Suite au refus des leaders de Manko Wattu Senegal de se plier à un vieil arrêté ministériel exhumé pour la circonstance interdisant toute manifestation entre l’avenue Malick SY et le Cap Manuel, tout semble concourir à faire de l’après-midi de ce 14 octobre, ce que les américains appellent «a dog day afternoon», où les manifestants de l’opposition risquent de subir une canicule étouffante accentuée par l’effet asphyxiant des gaz lacrymogènes. Ce sera, dans tous les cas, une date marquante, dans la vie politique de notre pays, une sorte de nouvelle étape dans la dynamique de défiance à laquelle le pouvoir apériste est confronté depuis quelques mois.

▶ DONNÉES:
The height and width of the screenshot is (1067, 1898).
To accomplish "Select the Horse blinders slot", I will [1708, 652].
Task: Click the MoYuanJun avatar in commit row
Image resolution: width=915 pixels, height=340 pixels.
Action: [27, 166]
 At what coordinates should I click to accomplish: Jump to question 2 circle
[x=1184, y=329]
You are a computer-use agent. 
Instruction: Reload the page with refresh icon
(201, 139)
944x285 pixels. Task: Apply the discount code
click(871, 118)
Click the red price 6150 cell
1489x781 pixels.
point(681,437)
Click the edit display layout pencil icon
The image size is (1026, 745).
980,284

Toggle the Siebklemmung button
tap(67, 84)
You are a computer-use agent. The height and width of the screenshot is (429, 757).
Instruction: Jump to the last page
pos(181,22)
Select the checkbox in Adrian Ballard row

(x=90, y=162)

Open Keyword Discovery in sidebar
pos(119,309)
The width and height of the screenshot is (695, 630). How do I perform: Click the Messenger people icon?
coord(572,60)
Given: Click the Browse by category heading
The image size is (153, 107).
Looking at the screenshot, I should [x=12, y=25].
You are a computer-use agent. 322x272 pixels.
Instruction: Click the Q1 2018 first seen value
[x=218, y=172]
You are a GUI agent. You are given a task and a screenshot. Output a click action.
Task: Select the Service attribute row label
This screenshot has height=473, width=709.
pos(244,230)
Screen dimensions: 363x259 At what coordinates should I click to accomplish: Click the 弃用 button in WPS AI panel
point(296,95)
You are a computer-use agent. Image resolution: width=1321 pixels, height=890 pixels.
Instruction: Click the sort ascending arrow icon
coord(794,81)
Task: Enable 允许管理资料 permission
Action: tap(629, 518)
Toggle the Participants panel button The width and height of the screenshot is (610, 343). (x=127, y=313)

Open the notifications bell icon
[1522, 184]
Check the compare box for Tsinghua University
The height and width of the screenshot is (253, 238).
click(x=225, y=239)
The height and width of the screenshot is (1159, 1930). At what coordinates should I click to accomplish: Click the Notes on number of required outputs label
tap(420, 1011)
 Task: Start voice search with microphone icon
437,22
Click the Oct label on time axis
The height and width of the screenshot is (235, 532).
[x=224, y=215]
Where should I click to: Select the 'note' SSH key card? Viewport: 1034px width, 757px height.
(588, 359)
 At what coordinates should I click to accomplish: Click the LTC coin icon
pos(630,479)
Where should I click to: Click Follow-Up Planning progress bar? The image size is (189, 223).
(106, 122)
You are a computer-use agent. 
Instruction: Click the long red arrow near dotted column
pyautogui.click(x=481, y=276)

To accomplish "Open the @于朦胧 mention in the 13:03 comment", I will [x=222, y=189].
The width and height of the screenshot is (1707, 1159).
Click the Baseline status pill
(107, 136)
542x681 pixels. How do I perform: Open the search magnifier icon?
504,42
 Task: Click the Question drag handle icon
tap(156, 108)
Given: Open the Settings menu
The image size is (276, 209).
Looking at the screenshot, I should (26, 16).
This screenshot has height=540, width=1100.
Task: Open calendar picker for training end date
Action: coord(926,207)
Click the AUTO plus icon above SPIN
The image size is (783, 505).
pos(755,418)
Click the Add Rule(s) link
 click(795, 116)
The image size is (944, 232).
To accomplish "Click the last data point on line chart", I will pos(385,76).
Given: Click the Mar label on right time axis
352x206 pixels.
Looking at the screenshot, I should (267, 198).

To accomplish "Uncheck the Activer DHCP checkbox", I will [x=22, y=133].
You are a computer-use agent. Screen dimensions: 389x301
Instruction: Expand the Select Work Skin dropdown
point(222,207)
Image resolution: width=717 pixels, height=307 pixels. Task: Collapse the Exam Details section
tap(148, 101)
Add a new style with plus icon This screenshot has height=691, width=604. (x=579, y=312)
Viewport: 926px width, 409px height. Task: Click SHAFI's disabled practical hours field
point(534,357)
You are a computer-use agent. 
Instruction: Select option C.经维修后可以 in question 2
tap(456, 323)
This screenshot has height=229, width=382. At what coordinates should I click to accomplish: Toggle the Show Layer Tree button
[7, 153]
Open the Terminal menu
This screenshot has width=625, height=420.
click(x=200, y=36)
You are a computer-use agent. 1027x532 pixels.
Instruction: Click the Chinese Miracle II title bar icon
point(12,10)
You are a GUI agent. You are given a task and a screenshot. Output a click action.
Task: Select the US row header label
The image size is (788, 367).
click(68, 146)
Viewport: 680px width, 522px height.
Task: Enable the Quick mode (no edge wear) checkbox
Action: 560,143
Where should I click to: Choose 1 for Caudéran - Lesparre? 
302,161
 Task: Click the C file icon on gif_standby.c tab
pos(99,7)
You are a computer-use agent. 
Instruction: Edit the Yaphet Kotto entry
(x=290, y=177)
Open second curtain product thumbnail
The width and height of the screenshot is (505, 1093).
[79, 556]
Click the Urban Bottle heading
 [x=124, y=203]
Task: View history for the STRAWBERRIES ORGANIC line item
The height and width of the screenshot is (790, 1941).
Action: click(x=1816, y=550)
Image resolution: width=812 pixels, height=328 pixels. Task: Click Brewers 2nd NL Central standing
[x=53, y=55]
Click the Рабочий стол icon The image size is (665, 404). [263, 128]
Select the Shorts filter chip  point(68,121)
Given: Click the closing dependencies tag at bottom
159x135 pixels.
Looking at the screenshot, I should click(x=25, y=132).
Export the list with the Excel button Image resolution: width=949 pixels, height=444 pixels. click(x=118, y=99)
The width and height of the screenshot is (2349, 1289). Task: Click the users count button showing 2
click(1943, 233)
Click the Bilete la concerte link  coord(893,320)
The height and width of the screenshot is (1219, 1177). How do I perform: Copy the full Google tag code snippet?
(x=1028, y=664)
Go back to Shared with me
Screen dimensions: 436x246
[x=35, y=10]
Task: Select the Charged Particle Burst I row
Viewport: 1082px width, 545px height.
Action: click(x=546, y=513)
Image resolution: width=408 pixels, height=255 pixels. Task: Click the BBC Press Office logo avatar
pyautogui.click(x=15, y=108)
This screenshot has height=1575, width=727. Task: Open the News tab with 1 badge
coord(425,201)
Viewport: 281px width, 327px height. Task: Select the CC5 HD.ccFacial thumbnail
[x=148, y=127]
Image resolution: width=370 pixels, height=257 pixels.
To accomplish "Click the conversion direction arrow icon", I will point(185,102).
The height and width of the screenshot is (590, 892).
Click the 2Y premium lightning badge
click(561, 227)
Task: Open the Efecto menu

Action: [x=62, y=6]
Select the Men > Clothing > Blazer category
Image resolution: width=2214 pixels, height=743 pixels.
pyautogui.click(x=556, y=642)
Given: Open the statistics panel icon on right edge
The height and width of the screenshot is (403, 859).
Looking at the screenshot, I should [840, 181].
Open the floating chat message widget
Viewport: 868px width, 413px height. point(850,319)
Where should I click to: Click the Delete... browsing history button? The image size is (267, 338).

▶ EXERCICES:
• 1. Relevez tous les noms propres cités dans le texte.
• 2. Traduisez en anglais, s'il vous plaît, la phrase du texte qui commence par « Ce sera, dans tous les cas ».
• 3. Selon le texte, pourquoi l'après-midi du 14 octobre risque-t-il de devenir « a dog day afternoon » ? Répondez en une à trois phrases.

▶ CORRIGÉ:
• 1. Manko Wattu Senegal, avenue Malick SY, Cap Manuel

• 2. In any case, it will be a landmark date in the political life of our country, a sort of new stage in the dynamic of defiance that the APR government has been facing for several months.

• 3. Les leaders de Manko Wattu Senegal refusent de se plier à un vieil arrêté ministériel qui interdit toute manifestation entre l'avenue Malick SY et le Cap Manuel. Les manifestants de l'opposition risquent donc de subir une canicule étouffante, accentuée par l'effet asphyxiant des gaz lacrymogènes.